• _Selected passage_:
With the hard-working tax paying French workers paying 100 percent of healthcare costs for illegal immigrants, the massive strain on the French budget is starting to show. French President Emmanuel Macron’s France announced last week that the state’s 2022 budget will reserve a staggering eye-watering €1 billion in medical aid for ‘free’ healthcare to illegal immigrants.

Since 2015, a year which saw well over a million illegal foreigners enter Europe, the amount of state aid set aside for migrant healthcare costs has doubled. This is known as cultural enrichment; the Europeans pay for the enrichment of Muslims.

According to a finance bill put forward on Wednesday by President Emmanuel Macron’s government, €1 billion in medical aid will be allocated from the state’s 2022 budget to cover healthcare costs of illegal immigrants, not including the costs of emergency care, French newspaper Le Figaro reports.

In 2020, alone, more than 383,000 foreigners living illegally in France benefited from State Medical Aid (AME), a health insurance program that covers 100 percent of medical expenses incurred by illegal immigrants, Minister of Health Olivier Véran said.

Since its implementation in 2000, State Medical Aid (AME) has incited fierce debate, with many fiscally conservative-minded politicians and thinkers arguing that the insurance is an abuse of the country’s social welfare system, which is structured in such a way that it greatly encourages illegal migration.

In 2017, the average illegal immigrant benefitting from AME insurance cost the state €3,503 in medical expenses alone, while the average French citizen cost €2,817.

FILE – In this March 23, 2020 file photo, a victim of the COVID-19 virus is evacuated from the Mulhouse civil hospital, eastern France. The picture is still grim in parts of Europe and Asia as variants of the virus fuel an increase in new cases and the worldwide death toll closes in on 3 million. (AP Photo/Jean-Francois Badias, File)

As the cost to fund the massive social welfare scheme continues to balloon, and show no indication of letting up anytime soon, some notable lawmakers are arguing that the program should be scaled back considerably. One of those lawmakers is Véronique Louwagie, a conservative MP for the Republicans, who recently said, ‘The level of care offered in France to foreigners in an irregular situation is too generous.’

Instead of pretending that their budget is limitless, the insurance program should be refocused on urgent care so as to dissuade irregular immigration for medical care, the conservative MP added. 

Each year, illegal migration costs French taxpayers’ enormous sums of money. Earlier this year, during an interview with Radio Sud, French author and academic Jean-Paul Gourévitch argued against the claim commonly made by open-borders economists and politicians, which asserts that immigration provides economic benefits, referring to the idea as an unfounded myth.

French Economy and Finance Minister Bruno Le Maire, left, and French Health Minister Olivier Veran talk during the 22nd German-French Ministerial Council videoconference at the Elysee presidential palace in Paris, Monday, May 31, 2021. (Thomas Samson / Pool photo via AP)

‘I have studied this topic extensively, and today everyone in France from the left to the right agrees that immigration costs more than it brings in’ he said. ‘There is a major difference between left and right-oriented economists regarding the costs: the leftist economists say the deficit is to six to ten billion [euros per year], while those on the right say it is 40 to 44 billion. My own scientific research shows that the deficit is €20 to €25 billion.

In 2019, a report released by the Assembly of French Departments (ADF) revealed that migrants under the age of 18 cost French taxpayers €2 billion every year. Figures from the report show that the approximately 41,000 underage migrants currently living in France, 95 percent of whom are male, incur a cost to the French state of about €50,000 per year, per person.

• _Work required_: Copy everything from "Instead of pretending" down to "conservative MP added." in the passage on France's State Medical Aid, word for word.

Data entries
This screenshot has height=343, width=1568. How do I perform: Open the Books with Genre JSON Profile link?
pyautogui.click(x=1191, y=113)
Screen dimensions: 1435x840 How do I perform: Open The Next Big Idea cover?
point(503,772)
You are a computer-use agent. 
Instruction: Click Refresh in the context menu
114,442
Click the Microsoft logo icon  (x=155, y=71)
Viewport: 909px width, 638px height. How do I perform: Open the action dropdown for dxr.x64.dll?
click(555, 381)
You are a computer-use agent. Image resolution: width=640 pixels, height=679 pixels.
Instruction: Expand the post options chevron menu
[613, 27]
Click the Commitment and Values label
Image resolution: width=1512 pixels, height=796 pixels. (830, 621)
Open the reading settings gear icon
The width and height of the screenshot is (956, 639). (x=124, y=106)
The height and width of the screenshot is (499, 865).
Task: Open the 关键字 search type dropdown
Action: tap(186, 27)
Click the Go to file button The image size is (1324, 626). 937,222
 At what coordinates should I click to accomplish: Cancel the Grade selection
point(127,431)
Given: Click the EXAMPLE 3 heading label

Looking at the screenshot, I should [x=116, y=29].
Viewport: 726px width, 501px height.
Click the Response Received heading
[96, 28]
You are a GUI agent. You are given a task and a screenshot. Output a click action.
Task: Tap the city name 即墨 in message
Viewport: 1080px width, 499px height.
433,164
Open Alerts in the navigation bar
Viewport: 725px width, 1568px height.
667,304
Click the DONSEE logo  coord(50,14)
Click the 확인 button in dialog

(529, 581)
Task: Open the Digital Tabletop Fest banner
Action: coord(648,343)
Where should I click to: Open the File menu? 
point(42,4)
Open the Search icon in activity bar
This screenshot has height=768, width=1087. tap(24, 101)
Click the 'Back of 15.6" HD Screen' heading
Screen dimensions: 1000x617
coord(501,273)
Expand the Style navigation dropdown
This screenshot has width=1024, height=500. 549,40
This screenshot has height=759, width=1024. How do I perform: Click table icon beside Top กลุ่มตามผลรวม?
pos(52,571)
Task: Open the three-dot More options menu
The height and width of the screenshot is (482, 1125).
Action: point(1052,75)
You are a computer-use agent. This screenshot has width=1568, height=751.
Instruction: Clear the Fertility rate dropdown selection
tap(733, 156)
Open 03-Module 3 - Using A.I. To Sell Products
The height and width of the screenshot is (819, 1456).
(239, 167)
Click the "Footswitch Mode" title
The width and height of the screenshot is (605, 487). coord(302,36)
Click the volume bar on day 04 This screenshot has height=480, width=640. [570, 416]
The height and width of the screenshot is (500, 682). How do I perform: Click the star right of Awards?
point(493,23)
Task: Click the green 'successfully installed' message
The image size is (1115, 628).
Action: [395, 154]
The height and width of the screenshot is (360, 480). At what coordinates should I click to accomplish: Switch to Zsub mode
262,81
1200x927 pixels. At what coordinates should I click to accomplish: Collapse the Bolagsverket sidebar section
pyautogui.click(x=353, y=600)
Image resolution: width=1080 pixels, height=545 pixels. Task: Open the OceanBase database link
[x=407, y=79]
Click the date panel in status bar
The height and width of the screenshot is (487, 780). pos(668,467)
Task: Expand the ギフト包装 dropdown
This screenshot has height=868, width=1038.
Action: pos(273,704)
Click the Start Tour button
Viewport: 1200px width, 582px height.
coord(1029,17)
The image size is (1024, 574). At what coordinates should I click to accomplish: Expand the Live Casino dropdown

• _Output of the exercise_:
Instead of pretending that their budget is limitless, the insurance program should be refocused on urgent care so as to dissuade irregular immigration for medical care, the conservative MP added.